In his living room, he saw Rosa’s face again. Haunted, she’d looked haunted. He imagined that they were all getting that look about them, all of them that were carrying around the ultimate unanswered question. Where have they gone?

How are you supposed to live with this job? he wondered, as he flipped open the lid of the pizza box and scrolled through the channel guide on his digital cable with his other hand. He had the sound down and flashed through the images quickly: a guy pulling a huge marlin from crystal green waters, a woman crying by a fireplace looking beautiful and sad; a couple kissing.

Homicide, okay. The deed was done; your job was to find the perpetrator and bring justice. But Missing Persons, you had to find people who have dropped away from their lives. There was a terrible urgency at first and then when those intense thirty-six hours passed, slowly people moved away from it. When people started to get the sense that a person has fallen through one of the cracks in the universe, that when news does come, it will be bad, they start to distance themselves. Even cops did this, the good ones anyway, the effective ones. The sane ones. It probably helped if you had kids or something else important going on in your life. Those guys were able to keep the ones that never got found off the list of things that they thought about in bed at night. He hadn’t been able to do that. Not with Lily. He thought about her all the time, even when he was thinking about Rosario Mendez.

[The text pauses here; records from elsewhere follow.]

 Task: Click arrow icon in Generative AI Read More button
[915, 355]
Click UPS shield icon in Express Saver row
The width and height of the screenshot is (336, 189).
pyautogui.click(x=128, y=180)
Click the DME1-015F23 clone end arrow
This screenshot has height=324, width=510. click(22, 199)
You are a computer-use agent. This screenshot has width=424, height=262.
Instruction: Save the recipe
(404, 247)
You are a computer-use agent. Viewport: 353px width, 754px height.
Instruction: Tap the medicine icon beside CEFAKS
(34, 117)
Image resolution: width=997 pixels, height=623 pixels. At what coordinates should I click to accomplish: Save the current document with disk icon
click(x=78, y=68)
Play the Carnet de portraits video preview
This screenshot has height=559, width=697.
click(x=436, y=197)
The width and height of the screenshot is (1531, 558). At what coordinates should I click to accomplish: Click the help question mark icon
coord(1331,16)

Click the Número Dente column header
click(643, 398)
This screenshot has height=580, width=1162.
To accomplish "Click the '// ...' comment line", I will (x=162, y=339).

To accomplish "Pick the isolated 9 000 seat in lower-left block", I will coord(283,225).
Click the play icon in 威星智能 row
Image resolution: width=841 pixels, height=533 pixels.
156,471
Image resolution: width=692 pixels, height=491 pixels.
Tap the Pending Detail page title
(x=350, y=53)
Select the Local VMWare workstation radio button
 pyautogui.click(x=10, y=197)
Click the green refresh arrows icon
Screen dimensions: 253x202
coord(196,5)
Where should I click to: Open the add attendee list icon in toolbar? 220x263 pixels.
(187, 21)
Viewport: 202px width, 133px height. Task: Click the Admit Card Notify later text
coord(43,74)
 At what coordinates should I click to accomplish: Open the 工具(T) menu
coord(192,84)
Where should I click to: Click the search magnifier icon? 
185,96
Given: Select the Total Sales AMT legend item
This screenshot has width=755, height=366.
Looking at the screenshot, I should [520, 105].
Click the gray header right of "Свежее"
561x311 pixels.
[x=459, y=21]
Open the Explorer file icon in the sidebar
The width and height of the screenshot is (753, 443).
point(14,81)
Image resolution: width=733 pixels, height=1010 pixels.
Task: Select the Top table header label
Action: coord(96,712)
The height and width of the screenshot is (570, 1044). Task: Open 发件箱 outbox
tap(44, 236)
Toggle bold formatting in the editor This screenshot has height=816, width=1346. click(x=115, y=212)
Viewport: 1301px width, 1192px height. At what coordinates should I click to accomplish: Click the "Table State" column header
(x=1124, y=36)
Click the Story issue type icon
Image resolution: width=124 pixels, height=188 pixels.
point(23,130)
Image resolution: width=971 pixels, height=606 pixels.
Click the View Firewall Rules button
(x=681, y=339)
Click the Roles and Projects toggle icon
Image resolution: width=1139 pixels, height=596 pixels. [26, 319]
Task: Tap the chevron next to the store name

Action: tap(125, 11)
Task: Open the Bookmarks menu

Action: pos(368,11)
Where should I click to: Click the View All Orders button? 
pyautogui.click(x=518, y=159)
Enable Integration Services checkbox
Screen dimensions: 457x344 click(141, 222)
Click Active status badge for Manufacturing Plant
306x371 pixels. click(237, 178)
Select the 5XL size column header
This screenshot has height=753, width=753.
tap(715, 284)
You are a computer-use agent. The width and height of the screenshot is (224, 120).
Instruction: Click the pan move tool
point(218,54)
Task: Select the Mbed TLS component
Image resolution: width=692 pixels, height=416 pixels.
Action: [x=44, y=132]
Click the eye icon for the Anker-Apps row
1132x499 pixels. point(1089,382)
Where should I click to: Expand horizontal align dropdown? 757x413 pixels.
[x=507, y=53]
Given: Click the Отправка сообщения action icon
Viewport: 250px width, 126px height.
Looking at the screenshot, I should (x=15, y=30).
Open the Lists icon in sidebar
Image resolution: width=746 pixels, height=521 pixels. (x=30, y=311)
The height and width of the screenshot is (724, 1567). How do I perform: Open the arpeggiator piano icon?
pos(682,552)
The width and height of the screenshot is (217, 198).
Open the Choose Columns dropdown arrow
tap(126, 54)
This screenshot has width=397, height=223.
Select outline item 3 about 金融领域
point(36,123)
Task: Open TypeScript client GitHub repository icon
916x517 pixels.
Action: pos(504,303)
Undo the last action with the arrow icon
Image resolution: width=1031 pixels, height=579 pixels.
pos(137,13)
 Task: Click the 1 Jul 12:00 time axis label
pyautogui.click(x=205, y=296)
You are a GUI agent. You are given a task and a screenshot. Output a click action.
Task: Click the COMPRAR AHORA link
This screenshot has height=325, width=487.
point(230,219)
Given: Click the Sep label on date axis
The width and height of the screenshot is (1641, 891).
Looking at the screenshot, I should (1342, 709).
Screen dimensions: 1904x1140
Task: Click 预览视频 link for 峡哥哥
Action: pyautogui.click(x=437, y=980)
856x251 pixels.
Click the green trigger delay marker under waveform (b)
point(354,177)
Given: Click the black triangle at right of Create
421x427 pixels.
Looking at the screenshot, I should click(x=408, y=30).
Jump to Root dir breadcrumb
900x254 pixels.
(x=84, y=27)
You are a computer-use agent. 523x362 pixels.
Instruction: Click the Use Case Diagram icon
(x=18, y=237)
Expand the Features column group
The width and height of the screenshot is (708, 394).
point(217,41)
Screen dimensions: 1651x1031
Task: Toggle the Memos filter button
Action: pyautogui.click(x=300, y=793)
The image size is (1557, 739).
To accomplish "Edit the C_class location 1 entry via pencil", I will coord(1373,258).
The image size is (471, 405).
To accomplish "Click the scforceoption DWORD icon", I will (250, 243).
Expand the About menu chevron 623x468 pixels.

He flipped off the television and walked to the kitchen where he popped the lid off a Corona. There were two plates of dinner in the refrigerator for him and a note on the Formica table in the kitchen. “Eat!” it read. “Love, Mom!” He felt guilty for bringing home the pizza. She’d see the box when she came in to clean and her feelings would be hurt. He’d have to remember to take it out to the garbage can on the side of the house before he left in the morning.

He walked through his house and upstairs without turning on the lights. His row house was spotlessly clean, not a speck of dust on the used furniture collected from his brother, his parents, his cousins. The only things he’d bought himself were the big-screen television in the living room that sat in front of a blue velour couch that had once belonged to one of his aunts, and the new desktop computer that sat on the old wood desk in the spare room upstairs, the desk on which, as a kid, he’d done his math homework. Up in his bedroom, he knew he’d find his laundry in neat piles on his bed, his shirts pressed and hanging in the closet.

Upstairs, he set the Corona on the desk, booted up the computer, and opened Lily’s file again. Maybe it was the fiftieth or the one-hundredth time he’d been through it. But he had new information now, information about The New Day, thanks to Lydia Strong. Maybe there was something he’d missed before. Maybe.

It took Jesamyn exactly one evening with Dylan to remember why they weren’t married anymore.

The three of them had shared a pepperoni pizza and then piled into Jesamyn’s Explorer, heading up to her apartment. They were all light, laughing, joking around like a normal, happy family. Once strapped into the backseat, Benjamin was asleep in under ten, emitting a funny little snore that had Dylan and Jesamyn giggling quietly.